» **Extract**:
____________________
Never Engaged Contacts
- What it is: Contacts who have received emails but have never taken a positive engagement action (no opens, clicks, replies, shares, or forwards) after the onboarding period.
- Use it when: You want a cleanup or confirmation list: send one short confirm interest message, then suppress anyone who still does not respond.
- Avoid when: Regular newsletters and promotions. Never Engaged contacts should typically be excluded from ongoing sends.
Note: Never Engaged is different from Lost. Lost contacts engaged at some point, then went quiet. Never Engaged contacts have never engaged at all.
SEND RECOMMENDATIONS
Send recommendations help you decide how aggressively to email a contact based on engagement and risk signals. These filters are especially useful as exclusions to protect deliverability.
Priority Sends
- What it is: Hot engaged contacts who are the best audience for most sends.
- Use it when: Product launches, promotions, flash sales, event announcements, and anything time sensitive.
- Avoid when: You are trying to re engage cold audiences. Priority Sends are already with you, they do not need winback messaging.
Standard Sends
- What it is: Warm contacts who are generally safe and responsive.
- Use it when: Newsletters, education campaigns, and most routine sending.
- Avoid when: You want only your highest intent group. Use Priority Sends or VIP Engaged instead.
Caution Sends
- What it is: Lower engagement contacts that may still be recoverable but should be treated carefully.
- Use it when: Selective, high value messages or targeted re engagement campaigns.
- Avoid when: Frequent sending. Repeated blasts to caution contacts can accelerate fatigue and increase complaints.
____________________
» **Requests**:
(a) The email segment guide names the positive engagement actions that Never Engaged contacts have never taken. List them all.
(b) Using the email segment guide, answer each question on its own line:
(i) How do Lost contacts differ from Never Engaged contacts?
(ii) What kinds of sending are Standard Sends suited for?
(iii) What can repeated blasts to Caution contacts do?
(c) In the email segment guide, shorten the paragraph that begins "Send recommendations help you decide" into a single sentence that keeps its main facts.
____________________
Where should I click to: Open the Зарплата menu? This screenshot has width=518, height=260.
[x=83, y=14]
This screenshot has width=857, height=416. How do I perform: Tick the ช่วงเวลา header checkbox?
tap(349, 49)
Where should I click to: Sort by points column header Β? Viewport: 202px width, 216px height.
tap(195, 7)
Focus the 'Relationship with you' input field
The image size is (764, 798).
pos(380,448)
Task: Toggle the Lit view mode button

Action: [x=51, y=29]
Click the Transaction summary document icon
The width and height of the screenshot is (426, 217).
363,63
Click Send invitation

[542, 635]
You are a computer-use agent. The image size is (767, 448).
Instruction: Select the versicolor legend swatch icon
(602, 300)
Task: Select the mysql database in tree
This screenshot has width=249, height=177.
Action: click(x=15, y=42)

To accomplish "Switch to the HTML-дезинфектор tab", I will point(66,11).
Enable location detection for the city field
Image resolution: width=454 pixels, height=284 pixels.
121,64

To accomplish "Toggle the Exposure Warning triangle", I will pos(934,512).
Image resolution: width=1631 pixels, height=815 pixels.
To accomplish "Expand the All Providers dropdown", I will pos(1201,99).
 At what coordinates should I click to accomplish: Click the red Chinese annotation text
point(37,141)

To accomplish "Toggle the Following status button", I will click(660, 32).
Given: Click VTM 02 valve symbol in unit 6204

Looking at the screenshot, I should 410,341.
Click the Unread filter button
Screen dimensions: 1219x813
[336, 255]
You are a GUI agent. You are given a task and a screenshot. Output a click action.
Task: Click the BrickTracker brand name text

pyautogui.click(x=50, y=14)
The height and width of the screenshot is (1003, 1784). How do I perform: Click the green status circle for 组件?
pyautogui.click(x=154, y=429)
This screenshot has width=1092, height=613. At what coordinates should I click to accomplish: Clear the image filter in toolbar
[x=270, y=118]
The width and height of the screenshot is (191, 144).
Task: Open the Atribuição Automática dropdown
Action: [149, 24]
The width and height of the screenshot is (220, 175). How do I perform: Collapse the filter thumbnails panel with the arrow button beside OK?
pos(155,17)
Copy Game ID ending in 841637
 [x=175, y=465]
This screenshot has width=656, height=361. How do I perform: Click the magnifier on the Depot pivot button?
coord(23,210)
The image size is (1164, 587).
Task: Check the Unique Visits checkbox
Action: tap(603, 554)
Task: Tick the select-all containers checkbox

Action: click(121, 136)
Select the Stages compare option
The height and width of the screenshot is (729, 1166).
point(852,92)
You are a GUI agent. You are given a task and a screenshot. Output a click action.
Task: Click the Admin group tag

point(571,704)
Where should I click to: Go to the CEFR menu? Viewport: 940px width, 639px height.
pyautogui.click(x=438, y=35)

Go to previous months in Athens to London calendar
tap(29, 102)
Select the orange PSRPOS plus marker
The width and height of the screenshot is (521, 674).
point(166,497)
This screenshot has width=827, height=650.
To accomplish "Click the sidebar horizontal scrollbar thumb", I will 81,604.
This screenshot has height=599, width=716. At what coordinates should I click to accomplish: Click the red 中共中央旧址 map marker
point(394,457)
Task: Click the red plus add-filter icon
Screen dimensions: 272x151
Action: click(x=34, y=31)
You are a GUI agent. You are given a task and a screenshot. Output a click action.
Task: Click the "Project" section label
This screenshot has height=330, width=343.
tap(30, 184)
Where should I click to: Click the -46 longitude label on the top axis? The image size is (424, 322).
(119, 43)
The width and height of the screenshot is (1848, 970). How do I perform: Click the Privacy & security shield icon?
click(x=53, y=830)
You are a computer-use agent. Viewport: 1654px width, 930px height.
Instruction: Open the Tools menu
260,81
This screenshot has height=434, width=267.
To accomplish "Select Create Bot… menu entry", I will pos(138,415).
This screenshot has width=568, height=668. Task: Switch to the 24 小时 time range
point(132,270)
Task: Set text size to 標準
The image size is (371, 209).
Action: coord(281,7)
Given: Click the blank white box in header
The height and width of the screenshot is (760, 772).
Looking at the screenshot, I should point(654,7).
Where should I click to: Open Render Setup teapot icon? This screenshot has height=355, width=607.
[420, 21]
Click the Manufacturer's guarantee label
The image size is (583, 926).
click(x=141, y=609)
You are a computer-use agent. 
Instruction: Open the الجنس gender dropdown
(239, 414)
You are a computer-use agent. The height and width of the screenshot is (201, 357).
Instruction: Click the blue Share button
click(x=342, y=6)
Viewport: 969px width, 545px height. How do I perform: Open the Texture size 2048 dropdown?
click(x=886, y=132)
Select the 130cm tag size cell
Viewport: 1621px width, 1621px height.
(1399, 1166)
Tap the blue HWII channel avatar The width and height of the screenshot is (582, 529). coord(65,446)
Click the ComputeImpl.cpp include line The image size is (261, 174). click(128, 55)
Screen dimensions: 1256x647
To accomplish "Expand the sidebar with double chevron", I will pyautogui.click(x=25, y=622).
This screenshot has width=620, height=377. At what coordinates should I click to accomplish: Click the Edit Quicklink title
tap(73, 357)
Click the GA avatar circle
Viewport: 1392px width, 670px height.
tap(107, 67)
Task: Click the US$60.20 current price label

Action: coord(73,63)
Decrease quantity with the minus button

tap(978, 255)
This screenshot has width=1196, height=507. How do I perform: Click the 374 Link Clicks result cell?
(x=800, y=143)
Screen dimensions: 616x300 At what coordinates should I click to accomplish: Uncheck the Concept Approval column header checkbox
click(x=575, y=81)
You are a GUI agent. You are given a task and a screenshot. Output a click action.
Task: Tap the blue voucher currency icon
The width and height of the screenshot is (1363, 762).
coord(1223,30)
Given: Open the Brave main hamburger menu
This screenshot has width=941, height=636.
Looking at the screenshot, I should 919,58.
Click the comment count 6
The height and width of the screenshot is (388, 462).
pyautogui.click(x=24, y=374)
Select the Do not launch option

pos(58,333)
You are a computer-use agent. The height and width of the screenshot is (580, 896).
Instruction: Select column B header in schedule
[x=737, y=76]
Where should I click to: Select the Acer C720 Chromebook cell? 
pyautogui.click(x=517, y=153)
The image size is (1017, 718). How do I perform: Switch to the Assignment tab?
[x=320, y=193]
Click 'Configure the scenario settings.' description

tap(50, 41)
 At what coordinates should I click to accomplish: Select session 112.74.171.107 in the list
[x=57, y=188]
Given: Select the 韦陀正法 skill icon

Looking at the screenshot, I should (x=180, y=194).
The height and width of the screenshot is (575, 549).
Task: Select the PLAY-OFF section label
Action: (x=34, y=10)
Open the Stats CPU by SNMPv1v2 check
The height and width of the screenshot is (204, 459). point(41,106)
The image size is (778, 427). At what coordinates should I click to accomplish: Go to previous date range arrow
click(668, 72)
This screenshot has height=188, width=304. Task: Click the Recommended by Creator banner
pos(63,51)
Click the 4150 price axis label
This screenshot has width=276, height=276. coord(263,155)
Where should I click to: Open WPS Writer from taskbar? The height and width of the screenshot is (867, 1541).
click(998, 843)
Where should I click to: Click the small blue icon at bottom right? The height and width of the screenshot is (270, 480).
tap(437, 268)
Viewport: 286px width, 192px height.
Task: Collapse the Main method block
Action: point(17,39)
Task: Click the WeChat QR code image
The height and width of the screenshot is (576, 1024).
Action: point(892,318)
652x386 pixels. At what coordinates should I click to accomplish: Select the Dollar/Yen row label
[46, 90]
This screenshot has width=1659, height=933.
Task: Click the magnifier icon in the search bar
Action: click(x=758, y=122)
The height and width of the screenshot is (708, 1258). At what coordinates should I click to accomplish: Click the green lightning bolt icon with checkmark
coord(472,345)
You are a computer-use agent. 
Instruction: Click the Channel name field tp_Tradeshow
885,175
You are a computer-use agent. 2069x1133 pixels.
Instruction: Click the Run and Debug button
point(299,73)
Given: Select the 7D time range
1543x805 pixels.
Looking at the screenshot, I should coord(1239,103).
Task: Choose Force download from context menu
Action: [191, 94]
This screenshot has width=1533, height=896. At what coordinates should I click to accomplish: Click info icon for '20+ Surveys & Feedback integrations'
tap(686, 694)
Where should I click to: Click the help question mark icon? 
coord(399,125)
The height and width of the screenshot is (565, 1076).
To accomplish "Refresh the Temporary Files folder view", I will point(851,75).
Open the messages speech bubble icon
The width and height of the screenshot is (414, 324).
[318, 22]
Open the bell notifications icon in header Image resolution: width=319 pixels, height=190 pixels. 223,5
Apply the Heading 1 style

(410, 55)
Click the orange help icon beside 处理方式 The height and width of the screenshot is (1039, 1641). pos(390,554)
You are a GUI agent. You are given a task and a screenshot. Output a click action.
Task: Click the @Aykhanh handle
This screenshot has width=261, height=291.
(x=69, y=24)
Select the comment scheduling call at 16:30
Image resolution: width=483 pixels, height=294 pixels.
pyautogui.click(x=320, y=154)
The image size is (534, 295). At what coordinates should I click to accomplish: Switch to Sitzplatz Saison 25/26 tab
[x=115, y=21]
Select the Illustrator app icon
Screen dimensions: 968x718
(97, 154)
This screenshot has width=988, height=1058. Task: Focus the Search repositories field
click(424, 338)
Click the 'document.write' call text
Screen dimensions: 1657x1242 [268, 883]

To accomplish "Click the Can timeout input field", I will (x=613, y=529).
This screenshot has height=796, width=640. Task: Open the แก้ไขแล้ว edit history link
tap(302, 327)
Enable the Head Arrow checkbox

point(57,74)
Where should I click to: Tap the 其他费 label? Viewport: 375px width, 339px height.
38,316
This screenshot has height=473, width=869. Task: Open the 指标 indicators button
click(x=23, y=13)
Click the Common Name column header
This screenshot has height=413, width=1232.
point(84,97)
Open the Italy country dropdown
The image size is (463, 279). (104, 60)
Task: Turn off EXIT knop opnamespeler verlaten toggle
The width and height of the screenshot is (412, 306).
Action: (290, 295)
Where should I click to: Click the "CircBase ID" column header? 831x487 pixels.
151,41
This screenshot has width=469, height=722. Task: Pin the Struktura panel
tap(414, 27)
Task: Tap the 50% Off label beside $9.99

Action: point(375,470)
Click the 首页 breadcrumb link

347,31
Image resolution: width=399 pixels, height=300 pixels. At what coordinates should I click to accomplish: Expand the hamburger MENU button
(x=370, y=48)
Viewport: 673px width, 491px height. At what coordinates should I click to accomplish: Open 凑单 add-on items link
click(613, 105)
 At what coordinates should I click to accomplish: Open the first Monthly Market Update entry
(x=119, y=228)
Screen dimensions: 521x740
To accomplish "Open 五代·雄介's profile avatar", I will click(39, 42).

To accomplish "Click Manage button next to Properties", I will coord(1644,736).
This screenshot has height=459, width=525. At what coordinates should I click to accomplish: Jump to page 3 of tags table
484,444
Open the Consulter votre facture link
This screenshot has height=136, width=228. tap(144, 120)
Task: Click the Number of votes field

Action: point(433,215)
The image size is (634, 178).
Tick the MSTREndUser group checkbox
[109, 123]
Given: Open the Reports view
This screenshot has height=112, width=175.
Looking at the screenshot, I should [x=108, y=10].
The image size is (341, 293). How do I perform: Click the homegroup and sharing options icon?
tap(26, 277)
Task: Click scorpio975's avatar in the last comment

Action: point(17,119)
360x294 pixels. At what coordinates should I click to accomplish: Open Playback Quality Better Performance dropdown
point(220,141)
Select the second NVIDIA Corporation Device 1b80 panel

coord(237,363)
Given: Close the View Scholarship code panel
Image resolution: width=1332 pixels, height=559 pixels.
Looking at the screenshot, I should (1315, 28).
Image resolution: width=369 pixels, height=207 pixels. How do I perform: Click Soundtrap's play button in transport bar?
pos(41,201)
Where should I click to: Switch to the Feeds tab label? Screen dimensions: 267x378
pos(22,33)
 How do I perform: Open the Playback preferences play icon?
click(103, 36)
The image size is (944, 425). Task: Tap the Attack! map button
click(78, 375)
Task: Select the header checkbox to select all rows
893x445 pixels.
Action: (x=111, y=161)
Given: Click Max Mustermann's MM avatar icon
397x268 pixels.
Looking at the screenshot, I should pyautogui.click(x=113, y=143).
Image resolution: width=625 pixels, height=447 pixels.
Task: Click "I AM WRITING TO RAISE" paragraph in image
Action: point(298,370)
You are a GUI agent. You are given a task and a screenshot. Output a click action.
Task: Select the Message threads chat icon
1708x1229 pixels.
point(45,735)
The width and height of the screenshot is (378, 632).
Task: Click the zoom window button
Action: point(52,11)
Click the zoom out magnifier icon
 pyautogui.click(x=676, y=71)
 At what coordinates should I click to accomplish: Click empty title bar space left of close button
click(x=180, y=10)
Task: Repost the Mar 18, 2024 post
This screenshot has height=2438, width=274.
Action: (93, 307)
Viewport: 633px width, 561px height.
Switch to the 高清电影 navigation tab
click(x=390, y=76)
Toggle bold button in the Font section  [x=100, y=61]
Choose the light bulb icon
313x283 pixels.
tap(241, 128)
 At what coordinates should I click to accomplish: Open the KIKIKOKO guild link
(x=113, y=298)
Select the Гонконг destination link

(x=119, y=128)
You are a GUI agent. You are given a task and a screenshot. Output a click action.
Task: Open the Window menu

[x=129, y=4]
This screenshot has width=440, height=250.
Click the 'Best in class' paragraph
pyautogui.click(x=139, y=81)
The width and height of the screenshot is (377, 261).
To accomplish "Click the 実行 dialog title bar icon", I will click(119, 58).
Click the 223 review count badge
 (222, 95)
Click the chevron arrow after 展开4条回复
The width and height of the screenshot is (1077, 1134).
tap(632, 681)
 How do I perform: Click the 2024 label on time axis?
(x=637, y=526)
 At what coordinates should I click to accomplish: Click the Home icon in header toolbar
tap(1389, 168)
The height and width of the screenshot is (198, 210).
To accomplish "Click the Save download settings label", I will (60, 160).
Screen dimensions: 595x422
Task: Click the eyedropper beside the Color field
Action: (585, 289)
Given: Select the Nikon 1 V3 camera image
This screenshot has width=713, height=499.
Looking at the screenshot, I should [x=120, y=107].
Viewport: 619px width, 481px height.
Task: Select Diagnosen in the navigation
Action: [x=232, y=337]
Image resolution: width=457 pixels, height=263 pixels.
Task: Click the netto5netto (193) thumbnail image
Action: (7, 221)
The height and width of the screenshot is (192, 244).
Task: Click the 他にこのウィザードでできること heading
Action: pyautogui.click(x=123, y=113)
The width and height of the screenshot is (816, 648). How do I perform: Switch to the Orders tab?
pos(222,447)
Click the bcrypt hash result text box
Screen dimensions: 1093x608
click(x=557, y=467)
____________________
» **Outputs in order**:
(a) Opens, clicks, replies, shares, forwards

(b)
(i) Lost contacts engaged at some point and then went quiet, while Never Engaged contacts have never engaged at all.
(ii) Newsletters, education campaigns, and most routine sending.
(iii) They can accelerate fatigue and increase complaints.

(c) Send recommendations use engagement and risk signals to guide how aggressively to email a contact, and they work especially well as exclusions that protect deliverability.